Testo di studio:
Corini, esordio amaro al Barbera. Il Palermo non sa più vincere

Nona sconfitta consecutiva per il Palermo. Il Chievo conquista i tre punti col minimo sforzo e condanna i rosa all'ultimo posto in solitaria.

Corini, esordio amaro al Barbera. Il Palermo non sa più vincere

 

Una settimana fa, a Firenze, è stato il rigore negato nei primi minuti. Oggi, a compromettere la partita ci hanno pensato due erroracci a pochi metri da Posavec.

 

Un ‘Renzo Barbera’ più colorato e partecipe accoglie Palermo-Chievo con l’affettuoso saluto ad Eugenio Corini, all’esordio davanti al pubblico di Palermo. Più di 20.000 gli spettatori del match cruciale per i rosanero, alla ricerca di punti per riacciuffare il Crotone ed abbandonare l’ultima piazza; i clivensi, dopo un inizio di stagione sorprendente, hanno tirato il freno e viaggiano nelle zone calme della classifica.

 

Corini conferma il 3-5-1-1 ben visto contro la Fiorentina e affida a Quaison le chiavi della trequarti.

Domande di studio:
1. Indica se ciascuna delle affermazioni seguenti concorda con l'articolo su Palermo-Chievo, rispondendo sì o no e citando le parole decisive dell'articolo: (a) il Palermo ha subito la nona sconfitta consecutiva; (b) allo stadio c'erano meno di 20.000 spettatori; (c) Corini schiera un modulo diverso da quello usato contro la Fiorentina.
2. Prosegui l'articolo su Palermo-Chievo dopo l'ultima frase riportata.
I record non hanno alcun ruolo nel lavoro sull'articolo su Palermo-Chievo.

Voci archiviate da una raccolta
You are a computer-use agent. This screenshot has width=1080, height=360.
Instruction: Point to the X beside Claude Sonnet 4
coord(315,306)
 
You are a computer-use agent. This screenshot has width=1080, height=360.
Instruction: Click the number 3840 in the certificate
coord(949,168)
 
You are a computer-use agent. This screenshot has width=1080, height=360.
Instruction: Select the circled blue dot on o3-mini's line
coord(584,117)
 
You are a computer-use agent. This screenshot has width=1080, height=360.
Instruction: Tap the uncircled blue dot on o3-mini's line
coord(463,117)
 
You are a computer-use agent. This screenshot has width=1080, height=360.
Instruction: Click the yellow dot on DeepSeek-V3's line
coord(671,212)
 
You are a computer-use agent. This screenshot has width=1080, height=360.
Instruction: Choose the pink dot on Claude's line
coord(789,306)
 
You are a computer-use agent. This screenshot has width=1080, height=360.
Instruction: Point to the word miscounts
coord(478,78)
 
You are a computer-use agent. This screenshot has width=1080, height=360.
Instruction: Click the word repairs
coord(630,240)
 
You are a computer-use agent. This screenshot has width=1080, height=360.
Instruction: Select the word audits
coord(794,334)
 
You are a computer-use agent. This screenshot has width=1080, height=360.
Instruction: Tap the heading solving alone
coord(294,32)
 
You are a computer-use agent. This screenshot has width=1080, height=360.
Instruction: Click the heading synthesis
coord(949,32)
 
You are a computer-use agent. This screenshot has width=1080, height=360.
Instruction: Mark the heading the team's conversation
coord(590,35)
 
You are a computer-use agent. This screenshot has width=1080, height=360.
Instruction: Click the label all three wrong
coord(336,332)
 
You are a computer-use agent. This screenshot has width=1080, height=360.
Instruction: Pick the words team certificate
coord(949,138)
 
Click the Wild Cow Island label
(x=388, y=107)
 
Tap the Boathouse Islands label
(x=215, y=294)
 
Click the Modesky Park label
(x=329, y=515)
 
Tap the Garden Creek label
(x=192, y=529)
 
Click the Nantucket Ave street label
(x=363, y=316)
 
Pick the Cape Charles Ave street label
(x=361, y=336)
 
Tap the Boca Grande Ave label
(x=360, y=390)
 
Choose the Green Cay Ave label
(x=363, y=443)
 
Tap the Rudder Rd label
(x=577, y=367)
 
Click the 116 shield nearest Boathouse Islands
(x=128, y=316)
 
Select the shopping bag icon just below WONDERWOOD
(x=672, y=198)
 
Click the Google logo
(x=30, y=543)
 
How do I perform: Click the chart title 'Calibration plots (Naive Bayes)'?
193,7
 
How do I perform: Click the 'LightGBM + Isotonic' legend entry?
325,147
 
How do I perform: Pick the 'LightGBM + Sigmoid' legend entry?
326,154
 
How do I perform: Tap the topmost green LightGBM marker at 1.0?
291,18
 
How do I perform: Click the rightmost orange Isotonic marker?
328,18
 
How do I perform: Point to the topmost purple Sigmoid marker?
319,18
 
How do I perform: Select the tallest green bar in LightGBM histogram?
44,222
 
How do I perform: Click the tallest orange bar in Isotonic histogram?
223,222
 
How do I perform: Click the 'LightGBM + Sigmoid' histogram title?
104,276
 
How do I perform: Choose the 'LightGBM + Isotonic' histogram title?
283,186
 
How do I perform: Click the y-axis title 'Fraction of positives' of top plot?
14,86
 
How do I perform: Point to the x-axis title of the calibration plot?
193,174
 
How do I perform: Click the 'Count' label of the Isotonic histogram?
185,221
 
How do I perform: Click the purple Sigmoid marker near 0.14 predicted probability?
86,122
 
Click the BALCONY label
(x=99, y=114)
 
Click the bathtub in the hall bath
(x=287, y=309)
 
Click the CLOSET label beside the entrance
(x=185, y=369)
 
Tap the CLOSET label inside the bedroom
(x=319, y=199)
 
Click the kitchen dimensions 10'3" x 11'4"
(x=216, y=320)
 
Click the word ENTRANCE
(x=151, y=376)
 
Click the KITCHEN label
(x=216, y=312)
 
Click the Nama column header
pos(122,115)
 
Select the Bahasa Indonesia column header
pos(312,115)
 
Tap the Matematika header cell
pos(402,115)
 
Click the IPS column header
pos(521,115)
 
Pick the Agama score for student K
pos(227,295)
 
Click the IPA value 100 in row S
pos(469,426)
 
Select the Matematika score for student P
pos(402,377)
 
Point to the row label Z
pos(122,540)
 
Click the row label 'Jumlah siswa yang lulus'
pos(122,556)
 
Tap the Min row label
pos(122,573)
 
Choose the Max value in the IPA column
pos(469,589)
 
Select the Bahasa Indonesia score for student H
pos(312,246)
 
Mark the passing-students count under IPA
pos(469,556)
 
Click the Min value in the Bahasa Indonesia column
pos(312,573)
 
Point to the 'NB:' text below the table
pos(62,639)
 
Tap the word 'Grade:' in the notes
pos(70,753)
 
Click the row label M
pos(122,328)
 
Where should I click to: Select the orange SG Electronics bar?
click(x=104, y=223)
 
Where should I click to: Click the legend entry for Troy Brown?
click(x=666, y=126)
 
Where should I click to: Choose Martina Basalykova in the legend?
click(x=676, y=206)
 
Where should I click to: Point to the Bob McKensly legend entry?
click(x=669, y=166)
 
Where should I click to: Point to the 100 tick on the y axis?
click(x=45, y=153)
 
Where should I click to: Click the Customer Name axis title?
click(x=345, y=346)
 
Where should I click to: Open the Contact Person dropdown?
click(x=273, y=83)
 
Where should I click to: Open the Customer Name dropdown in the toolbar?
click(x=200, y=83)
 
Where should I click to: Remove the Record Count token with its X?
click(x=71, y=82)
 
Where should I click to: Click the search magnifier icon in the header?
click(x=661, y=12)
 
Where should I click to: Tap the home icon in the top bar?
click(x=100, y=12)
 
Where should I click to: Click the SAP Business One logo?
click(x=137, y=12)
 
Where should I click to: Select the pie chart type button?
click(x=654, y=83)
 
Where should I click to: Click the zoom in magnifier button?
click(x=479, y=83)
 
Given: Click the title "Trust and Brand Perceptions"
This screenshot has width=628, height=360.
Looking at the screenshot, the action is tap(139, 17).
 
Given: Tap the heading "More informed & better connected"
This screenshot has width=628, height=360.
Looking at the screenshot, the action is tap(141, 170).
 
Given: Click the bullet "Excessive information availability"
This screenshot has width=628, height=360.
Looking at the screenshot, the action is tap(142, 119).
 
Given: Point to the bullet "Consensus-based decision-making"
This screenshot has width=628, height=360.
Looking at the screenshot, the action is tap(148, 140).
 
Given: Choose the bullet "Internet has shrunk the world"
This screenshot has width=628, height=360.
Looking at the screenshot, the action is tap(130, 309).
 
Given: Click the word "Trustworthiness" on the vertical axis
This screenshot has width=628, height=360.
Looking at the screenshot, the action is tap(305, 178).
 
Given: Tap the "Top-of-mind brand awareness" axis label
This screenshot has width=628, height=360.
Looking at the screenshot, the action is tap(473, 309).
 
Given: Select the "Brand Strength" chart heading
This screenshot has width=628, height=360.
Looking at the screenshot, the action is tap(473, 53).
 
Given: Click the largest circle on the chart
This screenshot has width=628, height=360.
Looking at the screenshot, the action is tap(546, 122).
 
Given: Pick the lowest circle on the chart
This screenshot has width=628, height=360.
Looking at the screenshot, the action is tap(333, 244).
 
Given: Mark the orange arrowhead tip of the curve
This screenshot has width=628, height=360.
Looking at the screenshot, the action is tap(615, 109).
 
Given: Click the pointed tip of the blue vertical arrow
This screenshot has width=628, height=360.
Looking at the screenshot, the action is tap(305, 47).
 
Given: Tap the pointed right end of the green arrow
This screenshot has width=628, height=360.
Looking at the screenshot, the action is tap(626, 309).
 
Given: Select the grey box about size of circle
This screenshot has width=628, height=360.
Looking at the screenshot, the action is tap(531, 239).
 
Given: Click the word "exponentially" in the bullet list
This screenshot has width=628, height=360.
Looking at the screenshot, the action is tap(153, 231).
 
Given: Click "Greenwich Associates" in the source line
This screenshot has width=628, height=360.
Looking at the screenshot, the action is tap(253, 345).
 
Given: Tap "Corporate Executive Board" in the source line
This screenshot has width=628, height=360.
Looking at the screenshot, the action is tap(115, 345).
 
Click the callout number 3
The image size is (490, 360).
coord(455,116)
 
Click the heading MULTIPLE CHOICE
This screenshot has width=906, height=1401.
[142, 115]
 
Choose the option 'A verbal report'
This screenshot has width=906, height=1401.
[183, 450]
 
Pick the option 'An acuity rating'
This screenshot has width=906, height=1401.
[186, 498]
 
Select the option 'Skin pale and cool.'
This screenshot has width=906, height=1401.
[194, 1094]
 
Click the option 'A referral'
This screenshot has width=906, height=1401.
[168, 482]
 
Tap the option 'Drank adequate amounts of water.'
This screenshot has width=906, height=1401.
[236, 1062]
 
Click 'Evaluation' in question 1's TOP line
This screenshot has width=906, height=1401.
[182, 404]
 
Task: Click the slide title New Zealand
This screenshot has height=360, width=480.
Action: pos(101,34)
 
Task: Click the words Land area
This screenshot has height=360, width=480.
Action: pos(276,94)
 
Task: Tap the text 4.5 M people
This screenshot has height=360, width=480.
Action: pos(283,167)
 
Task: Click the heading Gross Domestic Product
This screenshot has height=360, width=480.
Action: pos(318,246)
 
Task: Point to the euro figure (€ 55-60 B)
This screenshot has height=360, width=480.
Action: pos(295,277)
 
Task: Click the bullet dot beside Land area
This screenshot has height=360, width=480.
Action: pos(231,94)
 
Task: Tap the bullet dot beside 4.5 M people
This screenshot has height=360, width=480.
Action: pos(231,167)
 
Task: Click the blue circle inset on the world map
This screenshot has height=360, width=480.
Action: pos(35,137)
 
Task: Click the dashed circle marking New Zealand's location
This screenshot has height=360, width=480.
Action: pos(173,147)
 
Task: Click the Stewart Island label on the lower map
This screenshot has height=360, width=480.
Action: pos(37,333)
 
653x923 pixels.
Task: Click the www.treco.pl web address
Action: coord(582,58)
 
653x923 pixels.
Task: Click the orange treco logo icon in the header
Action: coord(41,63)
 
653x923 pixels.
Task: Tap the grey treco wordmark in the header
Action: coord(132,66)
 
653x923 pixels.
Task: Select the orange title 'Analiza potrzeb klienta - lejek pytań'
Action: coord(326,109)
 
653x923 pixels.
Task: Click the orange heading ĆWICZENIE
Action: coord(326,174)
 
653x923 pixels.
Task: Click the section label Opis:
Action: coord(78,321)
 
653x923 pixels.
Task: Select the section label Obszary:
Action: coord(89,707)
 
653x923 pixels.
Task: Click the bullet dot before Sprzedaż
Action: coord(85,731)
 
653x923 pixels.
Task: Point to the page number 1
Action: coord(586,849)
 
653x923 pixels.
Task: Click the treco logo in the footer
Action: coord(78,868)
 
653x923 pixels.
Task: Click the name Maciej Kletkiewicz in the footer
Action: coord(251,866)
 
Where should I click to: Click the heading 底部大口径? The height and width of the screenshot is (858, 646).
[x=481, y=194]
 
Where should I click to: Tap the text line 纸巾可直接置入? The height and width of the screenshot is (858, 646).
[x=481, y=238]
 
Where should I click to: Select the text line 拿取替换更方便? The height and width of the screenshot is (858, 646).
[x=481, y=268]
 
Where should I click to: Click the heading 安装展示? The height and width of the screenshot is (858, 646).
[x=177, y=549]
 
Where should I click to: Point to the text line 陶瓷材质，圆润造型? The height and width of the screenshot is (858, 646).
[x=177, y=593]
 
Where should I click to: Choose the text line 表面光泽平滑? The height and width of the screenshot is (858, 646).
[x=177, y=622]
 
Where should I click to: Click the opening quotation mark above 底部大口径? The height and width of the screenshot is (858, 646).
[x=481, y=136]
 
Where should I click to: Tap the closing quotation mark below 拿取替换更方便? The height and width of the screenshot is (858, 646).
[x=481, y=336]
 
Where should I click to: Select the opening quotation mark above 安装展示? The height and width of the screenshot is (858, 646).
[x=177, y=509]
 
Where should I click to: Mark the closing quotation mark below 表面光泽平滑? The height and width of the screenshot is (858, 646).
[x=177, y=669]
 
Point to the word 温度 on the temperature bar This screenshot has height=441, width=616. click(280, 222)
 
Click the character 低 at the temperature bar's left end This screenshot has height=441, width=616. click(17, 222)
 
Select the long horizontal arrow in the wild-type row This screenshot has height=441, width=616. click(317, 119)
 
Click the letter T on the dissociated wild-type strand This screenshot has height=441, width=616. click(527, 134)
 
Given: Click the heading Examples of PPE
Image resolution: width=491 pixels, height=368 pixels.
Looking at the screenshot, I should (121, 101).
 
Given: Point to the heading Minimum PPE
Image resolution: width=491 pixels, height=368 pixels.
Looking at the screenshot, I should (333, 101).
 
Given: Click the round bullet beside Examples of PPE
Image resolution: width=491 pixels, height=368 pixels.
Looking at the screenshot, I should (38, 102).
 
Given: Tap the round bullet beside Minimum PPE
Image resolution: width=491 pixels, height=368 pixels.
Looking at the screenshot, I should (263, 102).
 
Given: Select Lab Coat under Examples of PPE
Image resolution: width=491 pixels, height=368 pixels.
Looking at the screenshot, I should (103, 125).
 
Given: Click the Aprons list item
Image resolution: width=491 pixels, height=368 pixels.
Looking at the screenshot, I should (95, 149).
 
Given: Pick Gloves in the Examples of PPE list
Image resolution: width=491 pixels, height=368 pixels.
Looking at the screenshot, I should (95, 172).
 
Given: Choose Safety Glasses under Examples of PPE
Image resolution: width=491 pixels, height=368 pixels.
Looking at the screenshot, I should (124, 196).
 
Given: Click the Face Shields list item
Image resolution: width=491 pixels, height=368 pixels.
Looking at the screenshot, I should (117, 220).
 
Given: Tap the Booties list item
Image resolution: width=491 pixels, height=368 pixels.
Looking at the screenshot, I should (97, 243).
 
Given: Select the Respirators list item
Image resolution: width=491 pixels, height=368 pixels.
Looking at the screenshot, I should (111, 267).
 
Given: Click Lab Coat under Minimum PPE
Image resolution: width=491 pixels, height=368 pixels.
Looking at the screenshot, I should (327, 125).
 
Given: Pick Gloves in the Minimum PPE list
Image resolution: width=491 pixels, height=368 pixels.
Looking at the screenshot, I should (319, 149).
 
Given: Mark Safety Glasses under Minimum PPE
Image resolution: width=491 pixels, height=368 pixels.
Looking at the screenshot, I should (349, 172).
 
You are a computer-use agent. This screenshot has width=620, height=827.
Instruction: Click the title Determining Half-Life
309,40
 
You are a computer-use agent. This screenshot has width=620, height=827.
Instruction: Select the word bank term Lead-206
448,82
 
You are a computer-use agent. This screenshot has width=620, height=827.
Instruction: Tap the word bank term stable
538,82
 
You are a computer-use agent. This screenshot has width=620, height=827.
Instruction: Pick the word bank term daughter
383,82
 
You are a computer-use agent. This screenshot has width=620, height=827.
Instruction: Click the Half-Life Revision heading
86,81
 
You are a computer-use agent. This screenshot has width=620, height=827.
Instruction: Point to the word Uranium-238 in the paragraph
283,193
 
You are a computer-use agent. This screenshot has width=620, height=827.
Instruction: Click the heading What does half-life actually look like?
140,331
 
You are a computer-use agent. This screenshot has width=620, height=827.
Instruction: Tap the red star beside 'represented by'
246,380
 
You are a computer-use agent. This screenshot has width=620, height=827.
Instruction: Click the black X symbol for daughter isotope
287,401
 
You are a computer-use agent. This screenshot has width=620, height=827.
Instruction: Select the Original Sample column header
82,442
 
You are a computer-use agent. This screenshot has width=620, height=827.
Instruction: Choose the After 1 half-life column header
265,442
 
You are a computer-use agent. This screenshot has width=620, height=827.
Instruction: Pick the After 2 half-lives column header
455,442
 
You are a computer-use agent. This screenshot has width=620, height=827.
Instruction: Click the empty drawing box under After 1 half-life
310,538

Soluzioni:
1.
(a) Sì: «Nona sconfitta consecutiva per il Palermo.»
(b) No: «Più di 20.000 gli spettatori del match cruciale per i rosanero»
(c) No: «Corini conferma il 3-5-1-1 ben visto contro la Fiorentina»

2.
I rosa cominciano bene, impongono il ritmo alla partita con aggressività, effettuando buona copertura e contenendo un Chievo altrettanto offensivo e ben schierato.

La proposta di gioco, però, è bruscamente interrotta al 15', quando Andelkovic regala a Birsa il vantaggio dei gialloblu.

La reazione c’è, ma dura poco: prima Jajalo su punizione, poi Quaison di testa danno pensieri a Sorrentino, ma all’intervallo il Chievo è sopra 1-0.

 

Ci si aspettava un Palermo rigenerato, invece il secondo tempo si apre nel peggiore dei modi: retropassaggio di Goldaniga sui piedi di Pellissier, che sigla il centesimo gol in Serie A e getta il ‘Barbera’ nello sconforto.

Corini ci prova, passa alla difesa a 4 e inserisce Bruno Henrique, Sallai e Diamanti, ma la manovra resta incostante e troppo prevedibile ed al Chievo non resta che far scorrere le lancette.

 

Per il Palermo, nona sconfitta consecutiva, otto k.o. su otto partite al ‘Barbera’ ed ultimo posto in classifica.

A Corini il compito di risollevare ancora una volta una squadra che non sa più fare punti.